Does New Hampshire need a law providing reasonable accommodations in the workplace for pregnant women, especially a law pertaining to smaller businesses?
Yes, said sponsor Sen. Martha Fuller Clark, D-Portsmouth, sponsor of Senate Bill 488, which will do just that.
“Businesses will benefit because this will clarify their obligations, resolve disputes before they fester and increase productivity,” she testified at a committee hearing on Tuesday.
SB 488 would put the words “reasonable accommodation” in the statute enforced by the Human Rights Commission, the state agency that enforces things like discrimination based on race, gender, sexual orientation and disability.
The accommodations, according to the bill would include everything from more frequent or longer breaks, time off to recover from childbirth, modification of equipment or seating, light duty and providing a private space, apart from the bathroom, for expressing breast milk.
“Forcing a mother to express milk in a bathroom is disgusting,” said Lynn Stanley, executive director of the NH Chapter of the National Association of Social Workers, one of the many groups backing the measure. “Workers don’t have to make their meals in the bathroom. You shouldn’t have to be doing that there for the baby as well.”
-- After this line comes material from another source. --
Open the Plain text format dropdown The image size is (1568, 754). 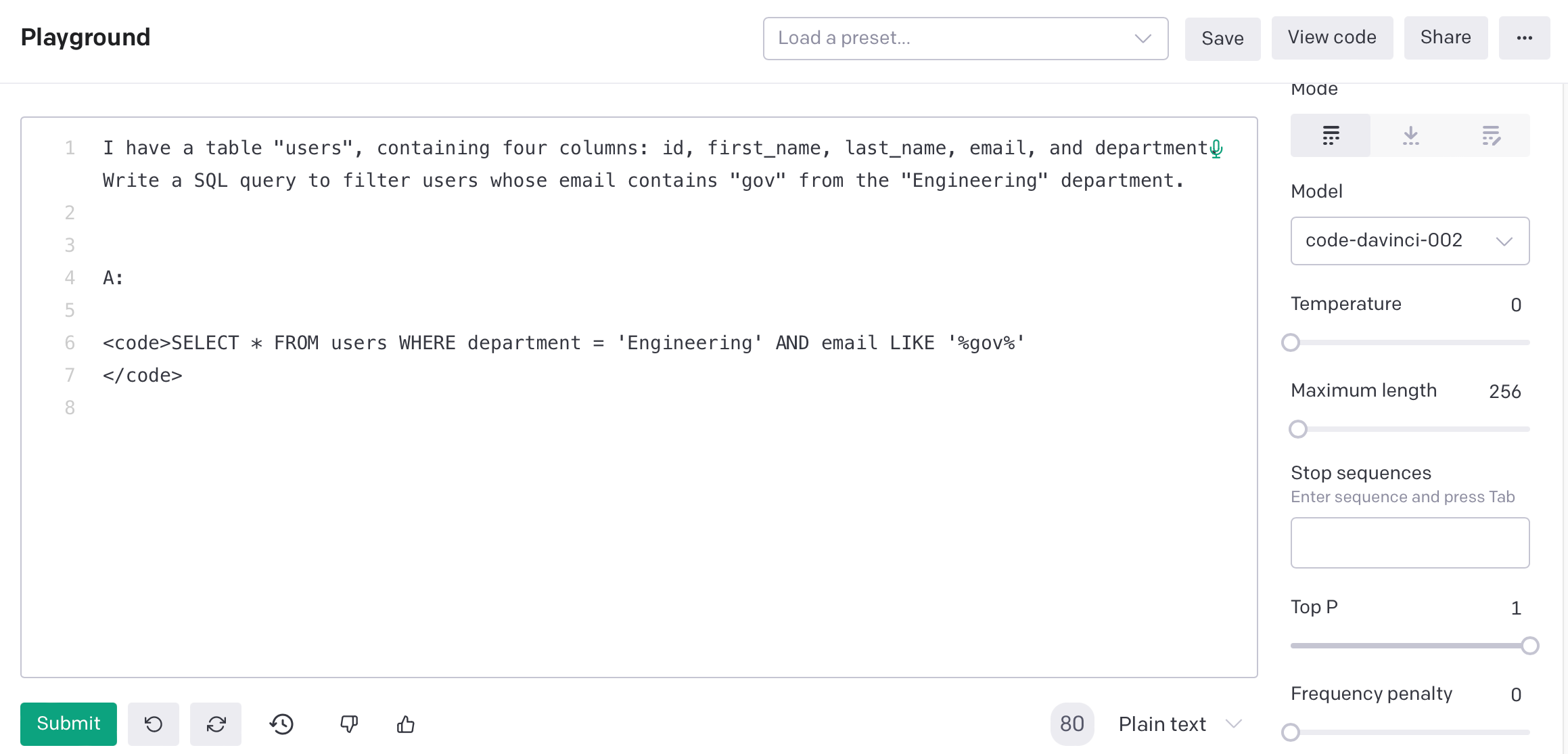coord(1180,724)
But the Business and Industry Association of New Hampshire opposed the measure, at least not now.
“There are pretty expansive protections already available,” said Charla Bizios Stevens, vice chair of the business organization’s Human Resources Committee.
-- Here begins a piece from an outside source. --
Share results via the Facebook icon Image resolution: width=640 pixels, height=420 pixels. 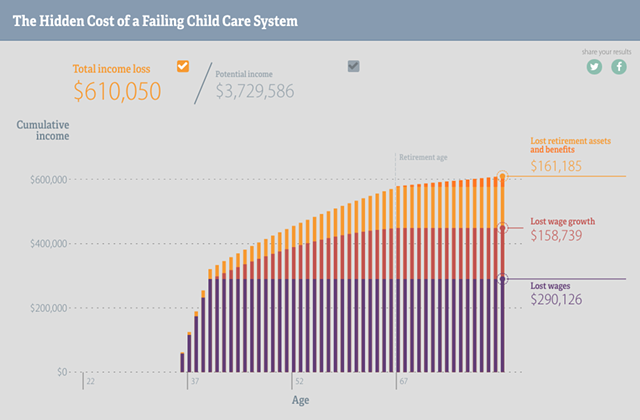coord(619,67)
‘Confusing and inconsistent’
The phrase, “reasonable accommodation,” is most often used in relation to the federal American with Disabilities Act. According to Equal Employment Opportunity Commission guidelines, pregnancy should be treated as a disability. And, said Stevens, a recent U.S. Supreme Court decision gave a woman the right to sue an employer under the Pregnancy Discrimination Act for putting someone on unpaid leave, rather than make a reasonable accommodation.
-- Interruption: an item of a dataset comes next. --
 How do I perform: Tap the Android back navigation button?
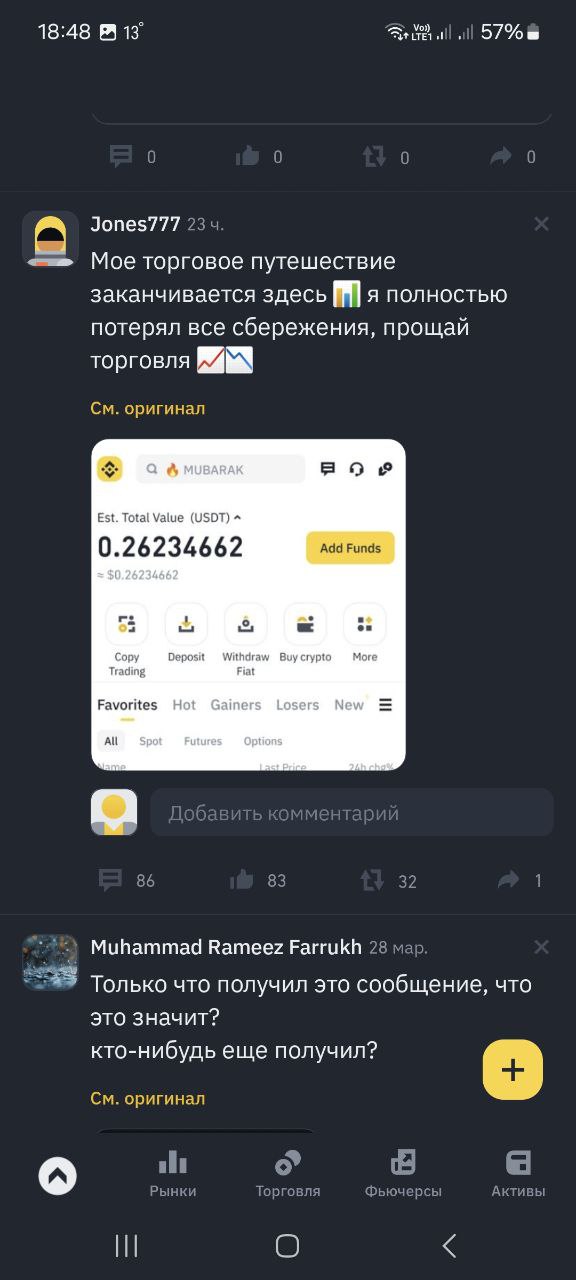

In addition, there is the proposed Pregnant Workers Fairness Act sponsored by both of the state’s U.S. senators – Jeanne Shaheen, a Democrat, and Kelly Ayotte, a Republican – which would explicitly call for reasonable accommodations for pregnant workers.
With all this going on at the federal level, Stevens said, it makes it “confusing and inconsistent” for states to be passing their own laws, especially for companies located in multiple states.
‘Guidance not law’
But, testified Kate Frederick, a former state employee woman who has a pending case against the state over the expressing of breast milk, those federal protections are lacking in several respects.
First the federal thresholds exempts those with 15 or fewer employees. (The FMLA threshold is 50.) The Human Rights Commission covers businesses with more than six workers. As for the EEOC guidance, she said, it’s “guidance not law” and besides, the backlog at the EEOC in Boston is huge, which is why some might want to file locally.
She also said the Supreme Court decision is narrow, limiting the right to sue. The Pregnant Workers Fairness Act stalled before and there was no reason to think that, absent a change in the political makeup of the Congress, it would fare any better this time.
In addition, NH Citizens Action provided the written testimony of 10 small business owners who provided written testimony in support of the measure.
Nina Mujakovic, owner of the restaurant Old Europe Mediterranean Fine Dining in downtown Concord, was one of them.
“Businesses big or small must stand with women and families and support workplace legislation such as SB 488 to create and maintain healthy and safe communities where business can succeed,” she wrote.